Un succès éclatant de la diplomatie iranienne ? Certes, mais cela implique-t-il que l'Iran soit sorti triomphant de plusieurs décades de sourde belligérance avec les Moustakbirin ? Quand un pays s'en remet aux négociateurs pour régler un problème, c'est qu'il n'est plus en mesure de tenir ses positions avancées, et qu'en somme il a pris la mesure de son incapacité à poursuivre la lutte avec ses adversaires. Mieux vaut limiter les dégâts quand la lutte s'avère inégale. L'Union soviétique l'avait compris avec Gorbatchev et tout un pan de l'idéologie marxiste allait s'écrouler entraînant avec lui le démantèlement de l'empire soviétique.
En somme, une victoire de la flexibilité et du réalisme et une renonciation à l'idéologie de la récalcitrance, cette fameuse moumana'a qui avait trouvé dans le Venezuela de Chavez et de son successeur un allié de choix, quoique pathétique. Cette « récalcitrance » n'a pas dit son dernier mot, et le lendemain de la signature, le journal Kayhan, proche du guide suprême Khamenei, a clairement exprimé ses réserves, en l'espèce.

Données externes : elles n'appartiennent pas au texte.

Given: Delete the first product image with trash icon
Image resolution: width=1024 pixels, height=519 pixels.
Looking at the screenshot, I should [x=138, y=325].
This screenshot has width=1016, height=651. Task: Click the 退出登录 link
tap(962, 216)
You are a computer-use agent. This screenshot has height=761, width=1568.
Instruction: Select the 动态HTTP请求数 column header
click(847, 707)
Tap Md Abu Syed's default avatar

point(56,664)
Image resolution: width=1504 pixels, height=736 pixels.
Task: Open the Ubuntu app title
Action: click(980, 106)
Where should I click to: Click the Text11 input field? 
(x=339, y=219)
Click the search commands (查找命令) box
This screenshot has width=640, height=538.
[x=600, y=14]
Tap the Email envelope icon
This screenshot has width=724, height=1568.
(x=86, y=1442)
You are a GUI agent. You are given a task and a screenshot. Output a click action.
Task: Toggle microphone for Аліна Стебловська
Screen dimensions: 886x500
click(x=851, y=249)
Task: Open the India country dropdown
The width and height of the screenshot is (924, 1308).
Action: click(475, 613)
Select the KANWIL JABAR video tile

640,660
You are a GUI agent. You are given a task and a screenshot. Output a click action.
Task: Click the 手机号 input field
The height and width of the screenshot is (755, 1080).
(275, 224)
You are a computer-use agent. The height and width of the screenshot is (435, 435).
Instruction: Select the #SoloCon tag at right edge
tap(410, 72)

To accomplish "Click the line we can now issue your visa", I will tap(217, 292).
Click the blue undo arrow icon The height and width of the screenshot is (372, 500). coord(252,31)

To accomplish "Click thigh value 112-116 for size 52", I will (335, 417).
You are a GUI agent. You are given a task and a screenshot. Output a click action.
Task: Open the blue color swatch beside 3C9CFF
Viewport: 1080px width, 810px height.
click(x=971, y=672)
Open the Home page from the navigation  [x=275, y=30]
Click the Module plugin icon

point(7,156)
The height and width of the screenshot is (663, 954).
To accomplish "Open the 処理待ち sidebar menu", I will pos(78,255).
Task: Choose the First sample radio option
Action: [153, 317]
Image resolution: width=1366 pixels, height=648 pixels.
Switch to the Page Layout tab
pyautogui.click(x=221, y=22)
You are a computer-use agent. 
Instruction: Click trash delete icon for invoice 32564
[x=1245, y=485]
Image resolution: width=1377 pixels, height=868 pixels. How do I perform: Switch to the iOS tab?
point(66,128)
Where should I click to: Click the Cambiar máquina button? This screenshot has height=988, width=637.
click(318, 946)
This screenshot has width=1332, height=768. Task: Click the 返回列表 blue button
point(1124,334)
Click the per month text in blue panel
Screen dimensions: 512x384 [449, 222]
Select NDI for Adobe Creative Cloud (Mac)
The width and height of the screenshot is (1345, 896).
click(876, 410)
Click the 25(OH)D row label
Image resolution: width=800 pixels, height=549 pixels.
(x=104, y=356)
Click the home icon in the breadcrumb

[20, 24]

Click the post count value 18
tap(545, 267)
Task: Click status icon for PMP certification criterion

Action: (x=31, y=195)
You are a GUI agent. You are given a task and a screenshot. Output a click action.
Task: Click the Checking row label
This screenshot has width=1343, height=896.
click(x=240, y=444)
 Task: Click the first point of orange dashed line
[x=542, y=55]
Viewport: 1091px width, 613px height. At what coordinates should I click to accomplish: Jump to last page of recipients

Oui bien sûr, l'Iran va désormais pouvoir récupérer ses avoirs gelés et vendre son hydrocarbure sans entrave. C'est ainsi que sont récompensés les gosses turbulents qui s'assagissent. Téhéran disposera de plus de moyens financiers, mais les descendants de Darius le Grand vont-ils s'en servir pour appuyer des causes insensées et des régimes à bout de souffle ?
Notre question n'est pas là, alors rappelons-nous plutôt qu'Anouar el-Sadate a été assassiné pour s'être rendu à Jérusalem et pour avoir signé les accords de Camp David, et que Yitzhak Rabin a connu le même sort dans sa quête de la paix avec les Palestiniens. En cherchant à sortir de l'ornière, le président Rohani et le ministre Zarif ont pris de gros risques. Politiquement, ils ne vivraient qu'en sursis, si, au moindre accroc, les sanctions n'étaient pas levées comme prévu. Imaginez la situation : des experts internationaux vont désormais pouvoir vérifier in situ l'avancement des travaux, la destruction des centrifugeuses dans lesquels le pays a tant investi financièrement et affectivement. La souveraineté nationale va en prendre un coup**.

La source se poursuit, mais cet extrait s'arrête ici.